It's helpful to think about this from a mobile architecture perspective, i.e. to think about how the data goes from you to your phone, from the phone across the network, and then from the network into some sort of back end.

 

Here are just a few ways data can be lost in these various categories, starting with the device itself.

 

Client

 

When you enter data into your device--sensitive data like credentials and financial data--where does it go? Unfortunately, the answer is that it can get scattered to the wind--even just on the phone or tablet. Here are some examples:

 

  1. Files: Developers commonly store sensitive data right onto the mobile file system with no data protection whatsoever. This includes data like usernames, passwords, and sensitive application data like PII, financial information, etc. 
  2. Databases: Storing this type of sensitive data in unencrypted SQLite databases is a common occurance. And there's nothing magically secure about a database--it's just a file that can be read like any other. If anything it's just making the data theft more orderly via SQL!
  3. Logs: Another common problem that mobile developers make is storing sensitive data such as credentials and PII in log files. If stored to the primary system log (which is usually what happens) other applications can read this data and do what they want with it!
  4. Photos: Just as with logs, we find mobile apps on a regular basis that capture sensitive data via the camera (or screenshots), and then store it outside of protected space on the device. This means that any other application can read those images.

Network

 

Not only do we have to worry about what the device is doing with our data, but we also have to think about what's done with it afterwards. Here are some common ways that mobile data is leaked over the network:

 

  1. Lack of Encryption: Many apps we see just outright lack TLS encryption. This means that if you're using an application to do something sensitive, and you happen to be in a public place, you could be spraying that sensitive data all over the coffee shop (and the street) for anyone to read. 
  2. Weak Encryption: A variation on this is when an attempt is made at encryption, but it's trivial to bypass. This materializes in a number of ways, including trusting any certificate, being able to downgrade from TLS to cleartext, etc.
  3. Legitimate Side-channels: We often test applications for customers where the developer has implemented (benign?) functionality that unknowingly sends data to a third party. A great example of this involves analytics networks: We regularly see these networks taking tokens of sensitive data and sending it back to the analytics network--often without HTTPS!
  4. Malicous Side-channels: Even worse than the accidental side-channel data leakage above, there are also many apps that do this on purpose. Of course the user never knows because the application just looks like it's working normally, but in the background it's collecting what it can and sending it back home.

Server

 

We've already seen that both the mobile device and the network it uses can be serious sources of data leakage in mobile apps. But we still haven't covered the other piece of the puzzle: the back end storage

 

One of the easiest ways of breaking into a mobile application is through its back end storage. Here are a few examples of the issues:

 

  1. Promiscuous APIs: Mobile devleopers are notorious for making the faulty assumption that the only client visiting their mobile back end is the mobile front end. This just isn't true. Back ends are just web sites and APIs, and obscurity does not make security. It's too often trivial to see where the mobile app is interacting and go there manually and extract the crown jewels.
  2. SQL Injection: We'd like to believe that SQL Injection is dead, but it isn't. And with mobile sites it tends to be quite bad when it happens.
  3. XSS and RFI: There are a legion of vulnerabilities that can lead to data loss on a web site or web service, but XSS and RFI are some particular nasty issues that we continue to see in mobile back ends. RFI vulnerabilities, in particular, often lead to gaining full access to the server (and all the data on it).
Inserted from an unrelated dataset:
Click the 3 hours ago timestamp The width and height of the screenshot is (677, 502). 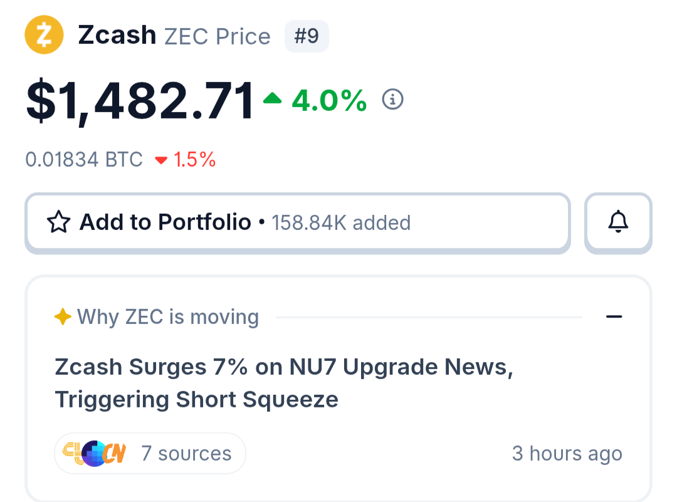pos(567,454)
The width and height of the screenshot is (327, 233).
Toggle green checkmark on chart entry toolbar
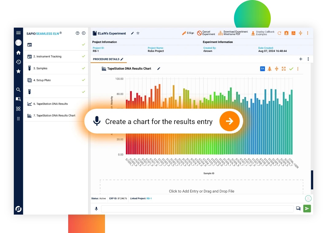291,69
Know how to protect yourself

 

The most important thing to take away from all of this is a simple best practice:

 

  • Realize that when you enter data into a mobile device, that data often gets dropped in various places on your phone, moved across many seperate trust boundaries, sent over multiple networks, and even stored in multiple backends. 
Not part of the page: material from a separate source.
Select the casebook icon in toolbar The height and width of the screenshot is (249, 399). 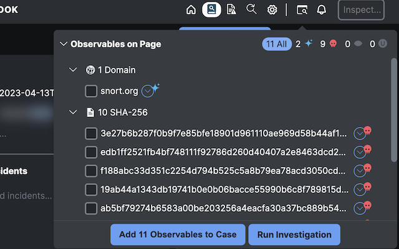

Carefully consider the security and trustworthiness of the mobile application that you're using before you provide it with data you care about.

 

Whether you're worried about your personal device and data, or you're a corporation looking to enhance your mobile application security, consider reaching out to Fortify on Demand. 

 

hp.com/go/fortifyondemand

 

As always, feel free to reach out with any questions via Twitter (@danielmiessler) or via email (daniel.miessler@hp.com).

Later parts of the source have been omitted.